Hongkong liegt sehr schön am Berge, ist englische Kolonie und Haupthandelshafen für die schwere Kanton-Seide. Für Dich habe ich eine weißseidene Bluse gekauft (d. h. Stoff hierzu), mit echter Handstickerei. Jedenfalls wird Dir der Stoff gefallen, er fand den Beifall sämtlicher Damen an Bord. Mit der Verteilung der Stickerei musst Du aufpassen, es sind: zwei Rückenstücke, zwei Seitenstücke, zwei Vorderstücke, ein Kragen und zwei Ärmelstücke. Lass Dir nur bald die Bluse (so bin in der Damengarderobe nicht bewandert) machen und schreibe mir, ob sie Dir gefällt, dann werde ich auch ´mal eine farbige Bluse mit Stickerei kaufen. Welche Farben liebst Du am meisten? Ich schicke Dir den Stoff durch meinen Kameraden, den ich hier ablöse. Er schickt sie Dir dann per Post.

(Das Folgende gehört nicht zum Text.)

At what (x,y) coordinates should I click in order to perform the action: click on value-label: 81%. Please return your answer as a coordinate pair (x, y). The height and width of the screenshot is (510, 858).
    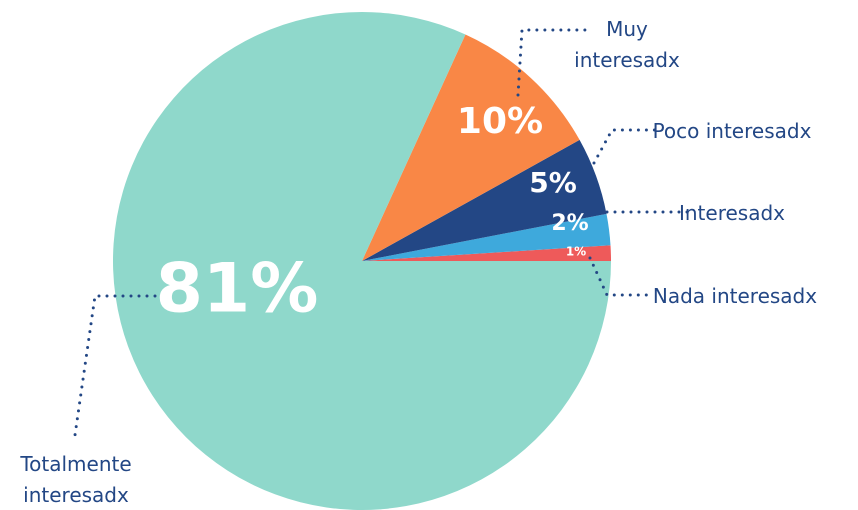
    Looking at the image, I should click on (238, 290).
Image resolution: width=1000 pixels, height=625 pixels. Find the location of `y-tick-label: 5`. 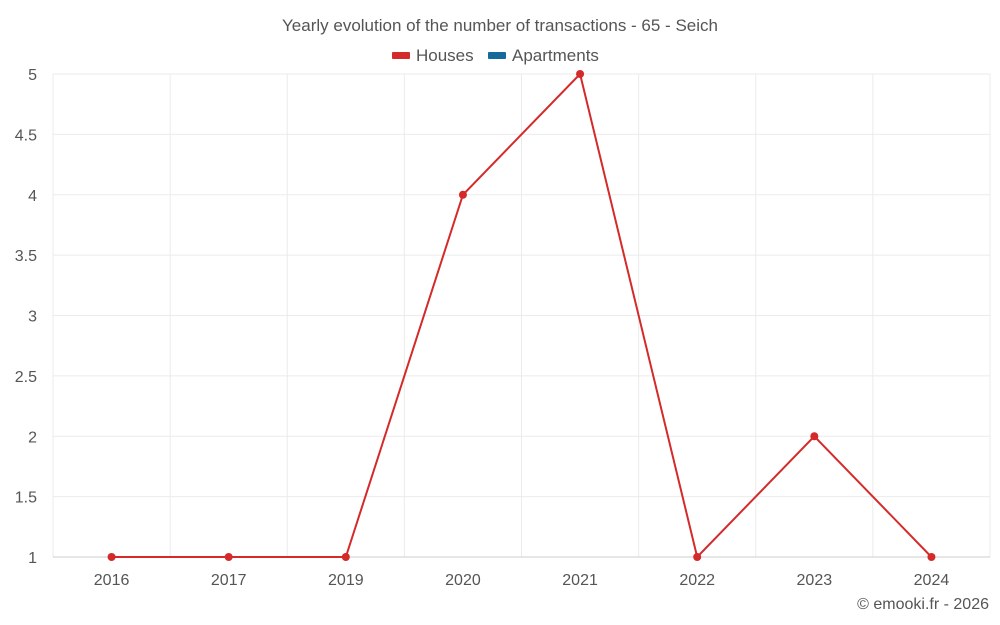

y-tick-label: 5 is located at coordinates (32, 76).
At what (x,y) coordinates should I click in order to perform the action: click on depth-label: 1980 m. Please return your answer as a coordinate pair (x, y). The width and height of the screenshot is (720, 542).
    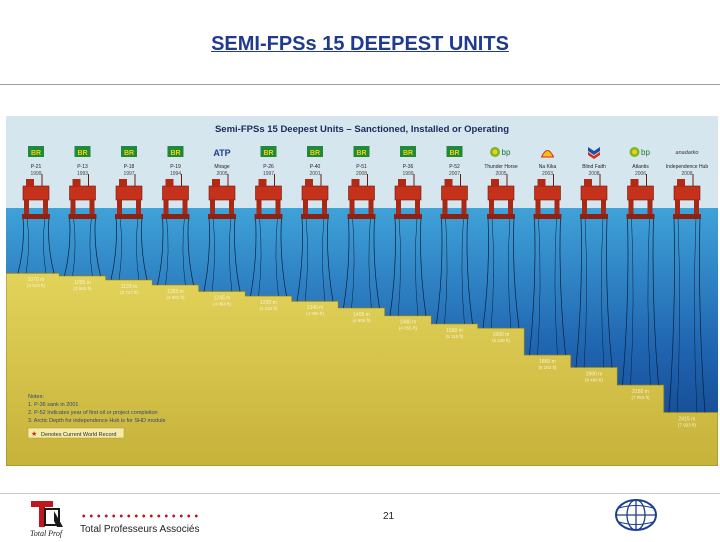
    Looking at the image, I should click on (594, 374).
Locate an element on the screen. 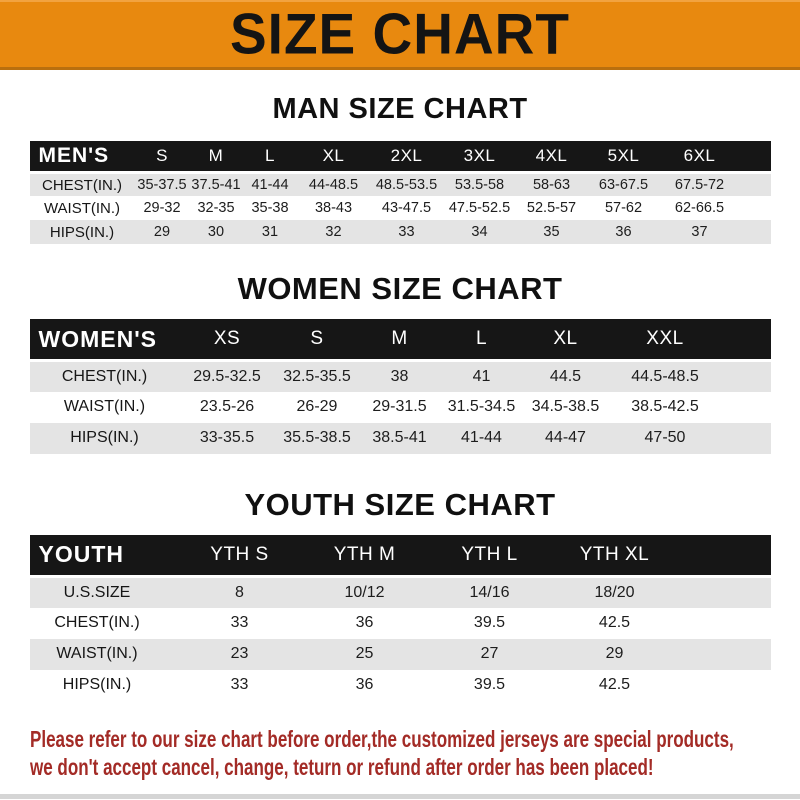 Image resolution: width=800 pixels, height=800 pixels. size-value: 29.5-32.5 is located at coordinates (227, 377).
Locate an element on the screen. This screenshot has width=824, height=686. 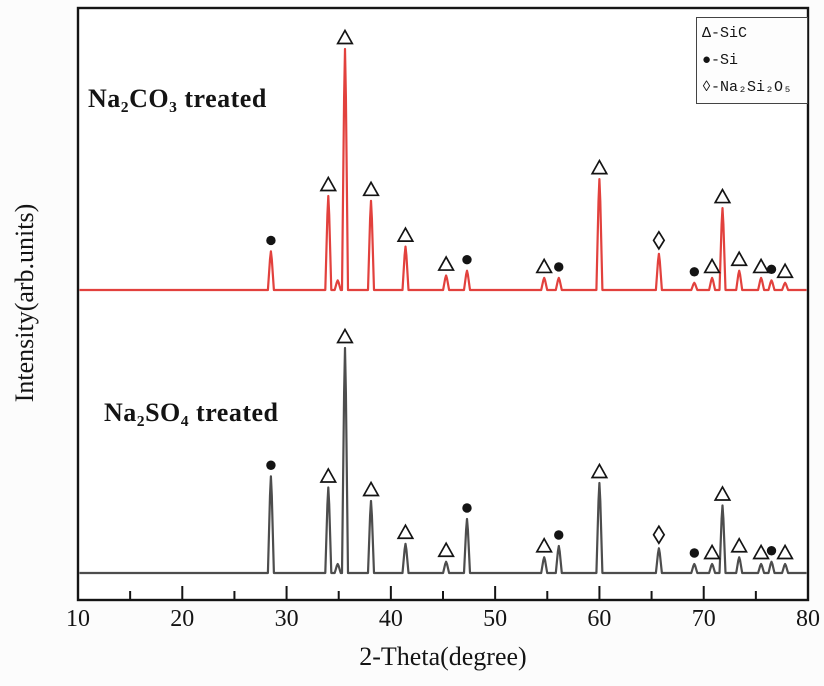
x-tick-label: 40 is located at coordinates (390, 619).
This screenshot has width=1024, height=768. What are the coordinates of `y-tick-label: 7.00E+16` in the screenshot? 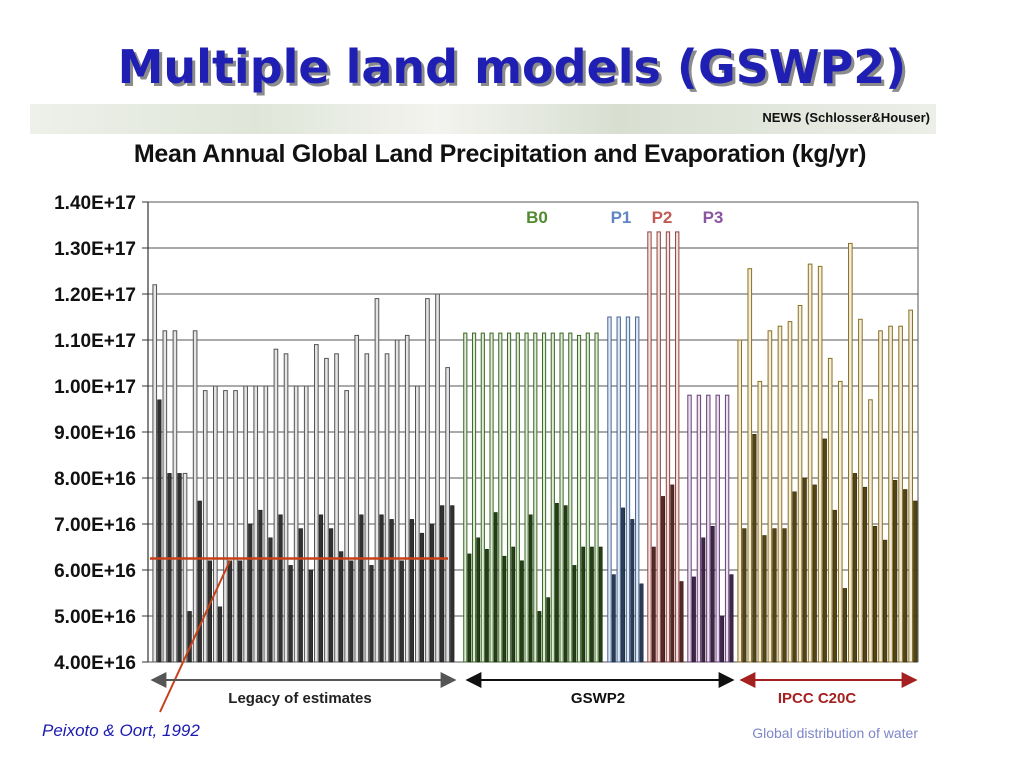 It's located at (95, 526).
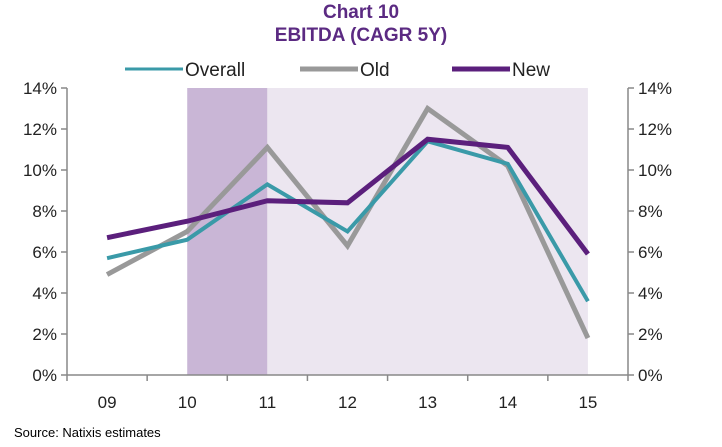  I want to click on x-tick-label: 12, so click(348, 402).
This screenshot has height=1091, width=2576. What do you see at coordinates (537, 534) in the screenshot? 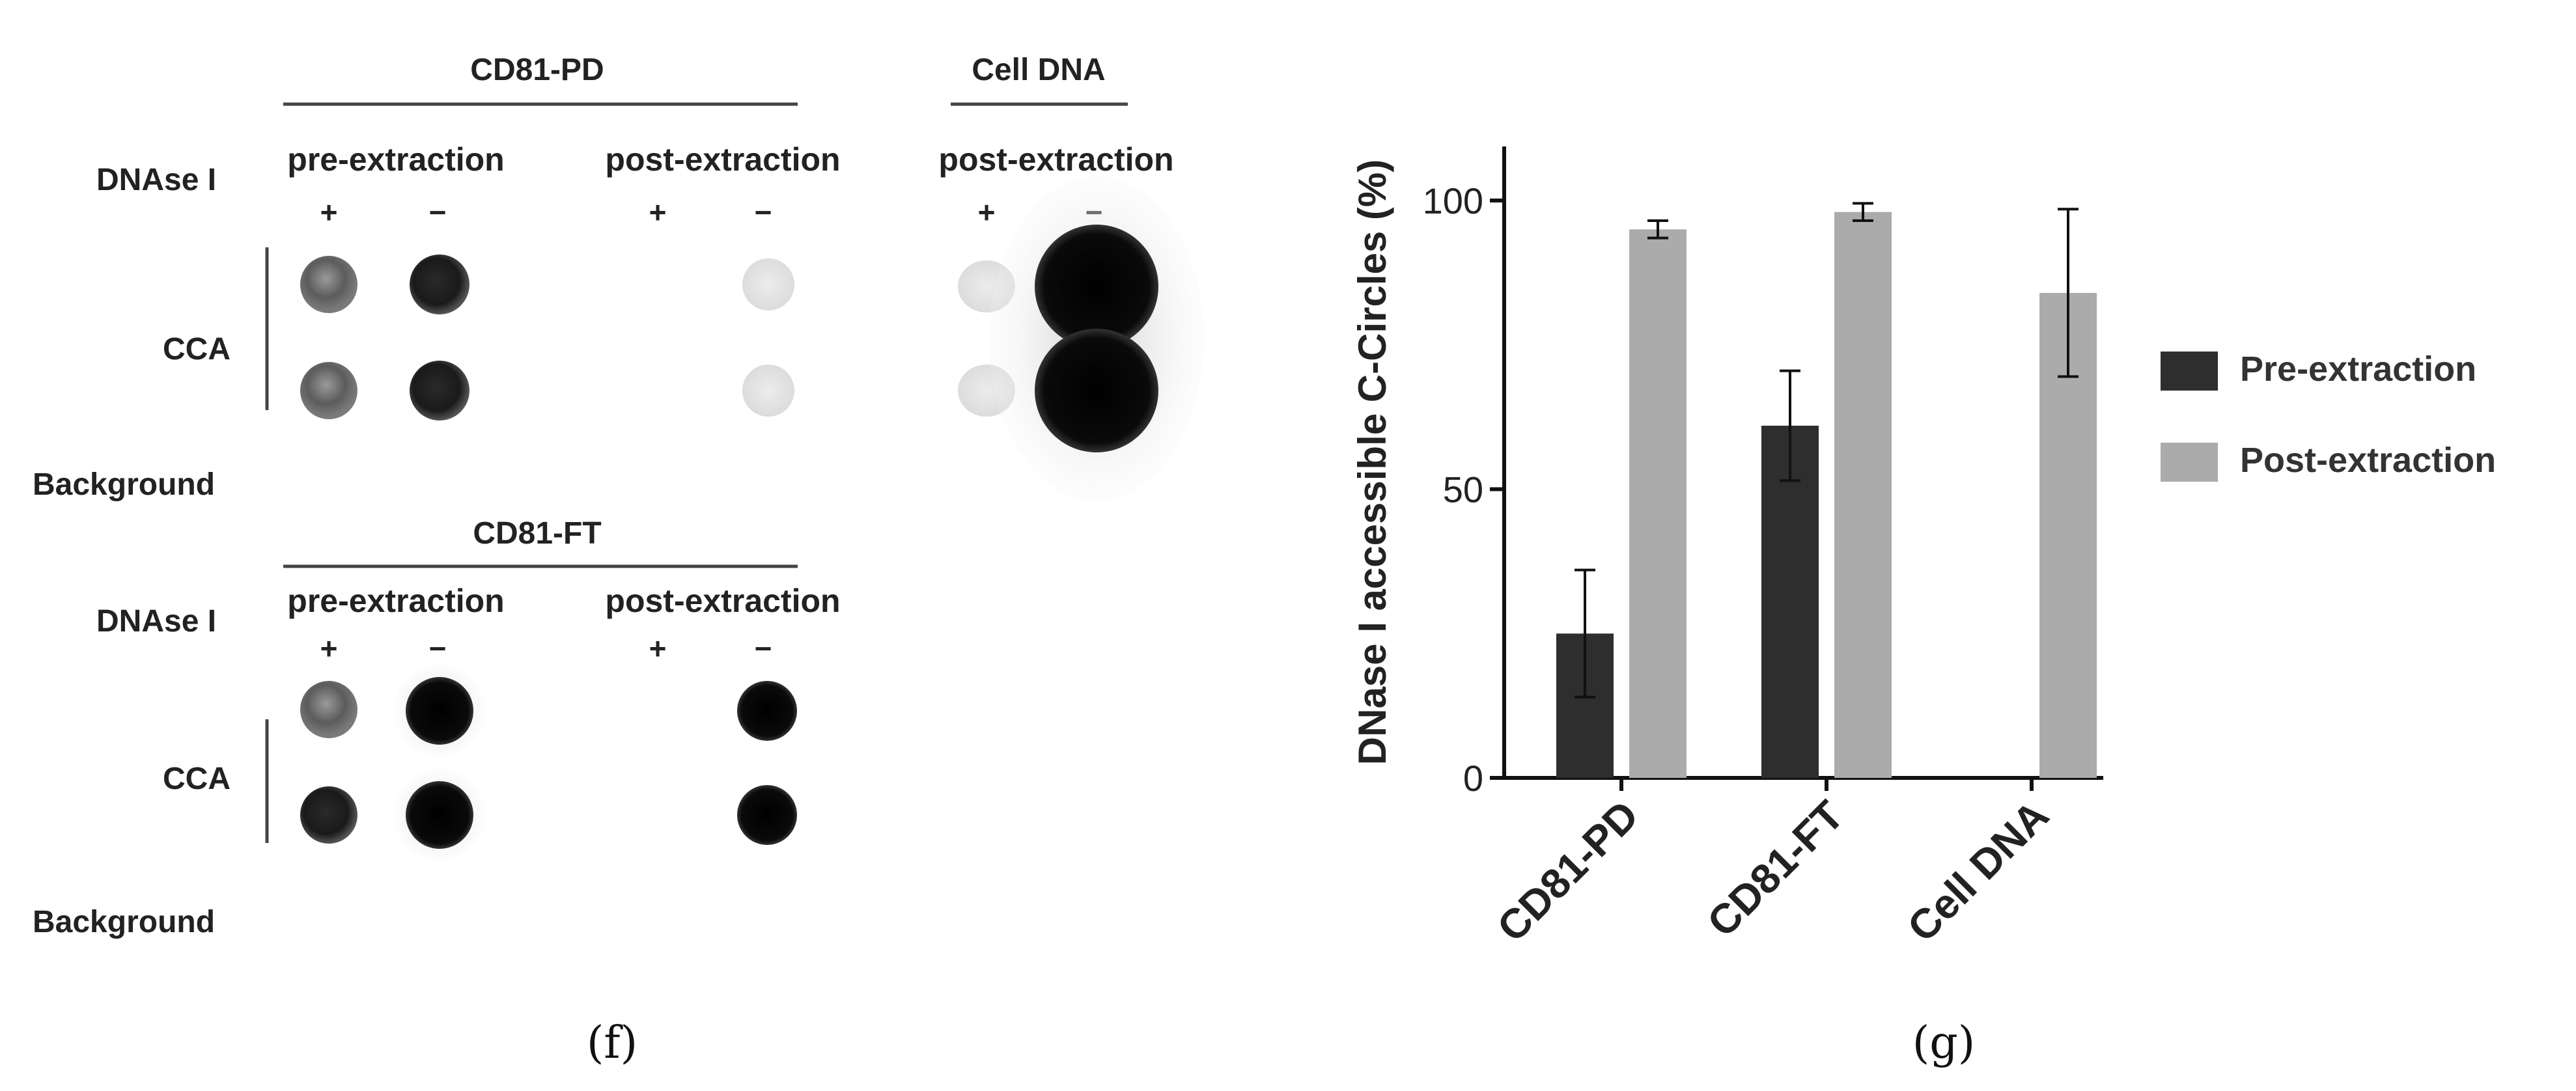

Am 21. machte ich das Hochzeitsmahl von Fräulein Iffland, jetzt Frau Basse mit. Im vornehmsten Hotel – Hongkong-Hotel – war eine nette Tafel gedeckt, das Diner zählte „nur“ 32 Gänge; es war kaum zum Durchkommen. Hierzu gab es neben den besten Rot- und Weißweinen nachher nur Sekt – echten französischen. – Jedenfalls war die Feier ganz nett. Außer mir war noch der Kapitän des Schiffes, ein Korvettenkapitän (der Kommandant S.M.S. „TIGER“) und der Oberassistenzsarzt, Dr. Mann geladen. Herr Basse steht in chinesischen Diensten, ist der Direktor des chinesischen Arsenals in Shanghai, nebenbei chinesischer General mit dem Titel Exzellenz und Inhaber der höchsten chinesischen Orden, neben einigen preußischen. Seit 20 Jahren in China steht er in bedeutendem Ansehen bei der chinesischen Regierung. Ich werde in Shanghai viel im Hause dieses jungen Ehepaares verkehren. Abgesehen von seiner hohen sozialen Stellung ist er ein sehr reicher Mann. – Bei der kleinen Feier haben wir vielmals auf Dein Wohl getrunken. Haben Dir nicht die Ohren geklungen? – Nun sind wir auf der Reise nach Shanghai, wo wir am Sonntag ankommen. Ich steige aus und bleibe einige Wochen in Shanghai. – Das Wetter ist etwas bewegt, so dass das Schiff immerhin ganz nette Bewegungen macht, jedoch ist es noch zum Ertragen. Adieu, für heute…, morgen mehr.
24.11.1906
Einen herzlichen Morgengruß... Heute ist der vorletzte Tag an Bord des Dampfers, unentwegt streben wir unserm Ziele entgegen. Die Tropenhitze ist geschwunden und macht einer recht kühlen Temperaturen Platz, so dass abends schon dieser und jener einen wärmenden Mantel anzieht, wenn er nach dem Diner seine Abendpromenade macht.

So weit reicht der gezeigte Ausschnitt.